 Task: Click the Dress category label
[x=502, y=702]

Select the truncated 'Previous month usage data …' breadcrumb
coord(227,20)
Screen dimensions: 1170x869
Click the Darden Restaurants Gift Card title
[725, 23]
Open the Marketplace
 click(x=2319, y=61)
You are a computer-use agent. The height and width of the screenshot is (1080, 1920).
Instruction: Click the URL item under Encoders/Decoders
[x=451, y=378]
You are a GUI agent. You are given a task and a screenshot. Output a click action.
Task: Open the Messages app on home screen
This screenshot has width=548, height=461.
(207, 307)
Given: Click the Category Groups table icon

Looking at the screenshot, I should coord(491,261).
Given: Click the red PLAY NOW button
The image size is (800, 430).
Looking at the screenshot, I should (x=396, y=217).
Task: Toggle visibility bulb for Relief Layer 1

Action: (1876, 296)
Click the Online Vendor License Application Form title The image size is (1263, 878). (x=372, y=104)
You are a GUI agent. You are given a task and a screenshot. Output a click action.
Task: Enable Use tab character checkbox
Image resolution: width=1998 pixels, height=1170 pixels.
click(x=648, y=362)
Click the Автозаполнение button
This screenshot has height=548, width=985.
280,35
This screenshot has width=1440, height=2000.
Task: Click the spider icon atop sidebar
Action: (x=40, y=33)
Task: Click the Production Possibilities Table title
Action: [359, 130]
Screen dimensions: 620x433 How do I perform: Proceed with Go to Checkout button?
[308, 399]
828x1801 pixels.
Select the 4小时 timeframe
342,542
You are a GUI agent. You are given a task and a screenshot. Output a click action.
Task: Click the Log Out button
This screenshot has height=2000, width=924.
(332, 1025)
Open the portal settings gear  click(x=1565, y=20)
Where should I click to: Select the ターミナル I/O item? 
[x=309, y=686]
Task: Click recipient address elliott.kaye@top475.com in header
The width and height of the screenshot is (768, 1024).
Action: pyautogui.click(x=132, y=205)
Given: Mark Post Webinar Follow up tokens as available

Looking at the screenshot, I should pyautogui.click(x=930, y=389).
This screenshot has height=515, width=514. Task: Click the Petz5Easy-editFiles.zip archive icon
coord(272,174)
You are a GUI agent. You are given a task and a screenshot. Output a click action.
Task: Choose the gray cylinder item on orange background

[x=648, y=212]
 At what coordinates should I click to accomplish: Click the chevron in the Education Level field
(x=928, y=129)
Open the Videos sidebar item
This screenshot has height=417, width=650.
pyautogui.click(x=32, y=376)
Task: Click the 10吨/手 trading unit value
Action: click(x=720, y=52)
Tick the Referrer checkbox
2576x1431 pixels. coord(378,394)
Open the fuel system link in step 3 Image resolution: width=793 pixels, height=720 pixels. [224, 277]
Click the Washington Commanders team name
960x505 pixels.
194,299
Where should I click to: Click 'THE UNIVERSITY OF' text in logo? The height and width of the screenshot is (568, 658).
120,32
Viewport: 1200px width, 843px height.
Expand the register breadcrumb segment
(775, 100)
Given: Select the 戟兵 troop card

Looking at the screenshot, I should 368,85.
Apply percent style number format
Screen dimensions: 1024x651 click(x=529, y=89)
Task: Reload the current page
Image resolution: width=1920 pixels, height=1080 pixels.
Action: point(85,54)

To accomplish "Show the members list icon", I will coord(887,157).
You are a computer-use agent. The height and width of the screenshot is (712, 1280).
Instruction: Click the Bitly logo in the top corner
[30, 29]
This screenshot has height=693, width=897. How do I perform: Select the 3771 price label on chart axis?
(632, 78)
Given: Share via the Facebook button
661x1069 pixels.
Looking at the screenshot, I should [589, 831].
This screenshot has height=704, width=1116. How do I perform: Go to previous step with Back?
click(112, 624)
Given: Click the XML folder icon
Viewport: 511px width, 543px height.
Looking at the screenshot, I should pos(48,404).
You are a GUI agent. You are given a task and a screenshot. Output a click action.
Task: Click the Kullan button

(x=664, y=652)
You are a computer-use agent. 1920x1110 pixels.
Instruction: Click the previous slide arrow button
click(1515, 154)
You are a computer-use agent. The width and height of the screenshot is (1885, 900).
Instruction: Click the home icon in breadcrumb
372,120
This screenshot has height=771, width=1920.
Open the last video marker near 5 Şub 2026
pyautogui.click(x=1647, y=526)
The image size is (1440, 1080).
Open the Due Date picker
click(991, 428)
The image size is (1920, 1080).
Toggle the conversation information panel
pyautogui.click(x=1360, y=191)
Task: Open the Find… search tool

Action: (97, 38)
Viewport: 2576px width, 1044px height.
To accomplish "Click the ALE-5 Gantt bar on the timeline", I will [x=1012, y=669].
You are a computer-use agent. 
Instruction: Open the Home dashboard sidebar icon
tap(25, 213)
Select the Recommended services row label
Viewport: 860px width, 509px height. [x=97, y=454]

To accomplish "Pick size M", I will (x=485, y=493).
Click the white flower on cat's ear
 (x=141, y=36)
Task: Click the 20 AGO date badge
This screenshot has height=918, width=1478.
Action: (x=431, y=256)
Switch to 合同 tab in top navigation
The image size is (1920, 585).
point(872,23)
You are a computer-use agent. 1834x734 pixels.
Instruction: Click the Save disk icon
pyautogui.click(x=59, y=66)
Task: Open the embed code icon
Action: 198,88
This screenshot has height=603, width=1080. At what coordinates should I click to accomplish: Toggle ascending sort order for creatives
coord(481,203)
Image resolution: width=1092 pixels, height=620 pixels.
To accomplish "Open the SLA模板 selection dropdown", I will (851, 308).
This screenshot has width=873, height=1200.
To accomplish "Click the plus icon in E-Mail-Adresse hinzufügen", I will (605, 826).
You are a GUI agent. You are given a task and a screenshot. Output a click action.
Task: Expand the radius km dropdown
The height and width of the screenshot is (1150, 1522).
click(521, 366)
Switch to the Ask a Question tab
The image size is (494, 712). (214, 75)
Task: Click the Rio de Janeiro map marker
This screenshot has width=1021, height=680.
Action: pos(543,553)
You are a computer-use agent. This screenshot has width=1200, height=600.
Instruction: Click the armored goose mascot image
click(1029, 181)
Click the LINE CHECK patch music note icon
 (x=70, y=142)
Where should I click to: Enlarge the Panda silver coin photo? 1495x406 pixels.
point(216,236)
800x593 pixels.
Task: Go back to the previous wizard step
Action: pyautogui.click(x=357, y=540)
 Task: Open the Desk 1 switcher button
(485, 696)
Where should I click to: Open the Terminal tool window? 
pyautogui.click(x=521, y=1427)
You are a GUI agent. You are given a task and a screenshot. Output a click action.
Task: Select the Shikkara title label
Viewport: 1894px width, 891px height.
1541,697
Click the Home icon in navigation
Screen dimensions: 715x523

★ ★ ★ ★ ★ ★ ★

## Problem statement
Rewrite the listing above, replacing "Dress category label" with "Shoes category label" and leaving every other character as it is.

## Complete output
 Task: Click the Shoes category label
[x=502, y=702]

Select the truncated 'Previous month usage data …' breadcrumb
coord(227,20)
Screen dimensions: 1170x869
Click the Darden Restaurants Gift Card title
[725, 23]
Open the Marketplace
 click(x=2319, y=61)
You are a computer-use agent. The height and width of the screenshot is (1080, 1920).
Instruction: Click the URL item under Encoders/Decoders
[x=451, y=378]
You are a GUI agent. You are given a task and a screenshot. Output a click action.
Task: Open the Messages app on home screen
This screenshot has width=548, height=461.
(207, 307)
Given: Click the Category Groups table icon

Looking at the screenshot, I should coord(491,261).
Given: Click the red PLAY NOW button
The image size is (800, 430).
Looking at the screenshot, I should (x=396, y=217).
Task: Toggle visibility bulb for Relief Layer 1

Action: (1876, 296)
Click the Online Vendor License Application Form title The image size is (1263, 878). (x=372, y=104)
You are a GUI agent. You are given a task and a screenshot. Output a click action.
Task: Enable Use tab character checkbox
Image resolution: width=1998 pixels, height=1170 pixels.
click(x=648, y=362)
Click the Автозаполнение button
This screenshot has height=548, width=985.
280,35
This screenshot has width=1440, height=2000.
Task: Click the spider icon atop sidebar
Action: (x=40, y=33)
Task: Click the Production Possibilities Table title
Action: [359, 130]
Screen dimensions: 620x433 How do I perform: Proceed with Go to Checkout button?
[308, 399]
828x1801 pixels.
Select the 4小时 timeframe
342,542
You are a GUI agent. You are given a task and a screenshot. Output a click action.
Task: Click the Log Out button
This screenshot has height=2000, width=924.
(332, 1025)
Open the portal settings gear  click(x=1565, y=20)
Where should I click to: Select the ターミナル I/O item? 
[x=309, y=686]
Task: Click recipient address elliott.kaye@top475.com in header
The width and height of the screenshot is (768, 1024).
Action: pyautogui.click(x=132, y=205)
Given: Mark Post Webinar Follow up tokens as available

Looking at the screenshot, I should pyautogui.click(x=930, y=389).
This screenshot has height=515, width=514. Task: Click the Petz5Easy-editFiles.zip archive icon
coord(272,174)
You are a GUI agent. You are given a task and a screenshot. Output a click action.
Task: Choose the gray cylinder item on orange background

[x=648, y=212]
 At what coordinates should I click to accomplish: Click the chevron in the Education Level field
(x=928, y=129)
Open the Videos sidebar item
This screenshot has height=417, width=650.
pyautogui.click(x=32, y=376)
Task: Click the 10吨/手 trading unit value
Action: click(x=720, y=52)
Tick the Referrer checkbox
2576x1431 pixels. coord(378,394)
Open the fuel system link in step 3 Image resolution: width=793 pixels, height=720 pixels. [224, 277]
Click the Washington Commanders team name
960x505 pixels.
194,299
Where should I click to: Click 'THE UNIVERSITY OF' text in logo? The height and width of the screenshot is (568, 658).
120,32
Viewport: 1200px width, 843px height.
Expand the register breadcrumb segment
(775, 100)
Given: Select the 戟兵 troop card

Looking at the screenshot, I should 368,85.
Apply percent style number format
Screen dimensions: 1024x651 click(x=529, y=89)
Task: Reload the current page
Image resolution: width=1920 pixels, height=1080 pixels.
Action: point(85,54)

To accomplish "Show the members list icon", I will coord(887,157).
You are a computer-use agent. The height and width of the screenshot is (712, 1280).
Instruction: Click the Bitly logo in the top corner
[30, 29]
This screenshot has height=693, width=897. How do I perform: Select the 3771 price label on chart axis?
(632, 78)
Given: Share via the Facebook button
661x1069 pixels.
Looking at the screenshot, I should [589, 831].
This screenshot has height=704, width=1116. How do I perform: Go to previous step with Back?
click(112, 624)
Given: Click the XML folder icon
Viewport: 511px width, 543px height.
Looking at the screenshot, I should pos(48,404).
You are a GUI agent. You are given a task and a screenshot. Output a click action.
Task: Click the Kullan button

(x=664, y=652)
You are a computer-use agent. 1920x1110 pixels.
Instruction: Click the previous slide arrow button
click(1515, 154)
You are a computer-use agent. The width and height of the screenshot is (1885, 900).
Instruction: Click the home icon in breadcrumb
372,120
This screenshot has height=771, width=1920.
Open the last video marker near 5 Şub 2026
pyautogui.click(x=1647, y=526)
The image size is (1440, 1080).
Open the Due Date picker
click(991, 428)
The image size is (1920, 1080).
Toggle the conversation information panel
pyautogui.click(x=1360, y=191)
Task: Open the Find… search tool

Action: (97, 38)
Viewport: 2576px width, 1044px height.
To accomplish "Click the ALE-5 Gantt bar on the timeline", I will [x=1012, y=669].
You are a computer-use agent. 
Instruction: Open the Home dashboard sidebar icon
tap(25, 213)
Select the Recommended services row label
Viewport: 860px width, 509px height. [x=97, y=454]

To accomplish "Pick size M", I will (x=485, y=493).
Click the white flower on cat's ear
 (x=141, y=36)
Task: Click the 20 AGO date badge
This screenshot has height=918, width=1478.
Action: (x=431, y=256)
Switch to 合同 tab in top navigation
The image size is (1920, 585).
point(872,23)
You are a computer-use agent. 1834x734 pixels.
Instruction: Click the Save disk icon
pyautogui.click(x=59, y=66)
Task: Open the embed code icon
Action: 198,88
This screenshot has height=603, width=1080. At what coordinates should I click to accomplish: Toggle ascending sort order for creatives
coord(481,203)
Image resolution: width=1092 pixels, height=620 pixels.
To accomplish "Open the SLA模板 selection dropdown", I will (851, 308).
This screenshot has width=873, height=1200.
To accomplish "Click the plus icon in E-Mail-Adresse hinzufügen", I will (605, 826).
You are a GUI agent. You are given a task and a screenshot. Output a click action.
Task: Expand the radius km dropdown
The height and width of the screenshot is (1150, 1522).
click(521, 366)
Switch to the Ask a Question tab
The image size is (494, 712). (214, 75)
Task: Click the Rio de Janeiro map marker
This screenshot has width=1021, height=680.
Action: pos(543,553)
You are a computer-use agent. This screenshot has width=1200, height=600.
Instruction: Click the armored goose mascot image
click(1029, 181)
Click the LINE CHECK patch music note icon
 (x=70, y=142)
Where should I click to: Enlarge the Panda silver coin photo? 1495x406 pixels.
point(216,236)
800x593 pixels.
Task: Go back to the previous wizard step
Action: pyautogui.click(x=357, y=540)
 Task: Open the Desk 1 switcher button
(485, 696)
Where should I click to: Open the Terminal tool window? 
pyautogui.click(x=521, y=1427)
You are a GUI agent. You are given a task and a screenshot. Output a click action.
Task: Select the Shikkara title label
Viewport: 1894px width, 891px height.
1541,697
Click the Home icon in navigation
Screen dimensions: 715x523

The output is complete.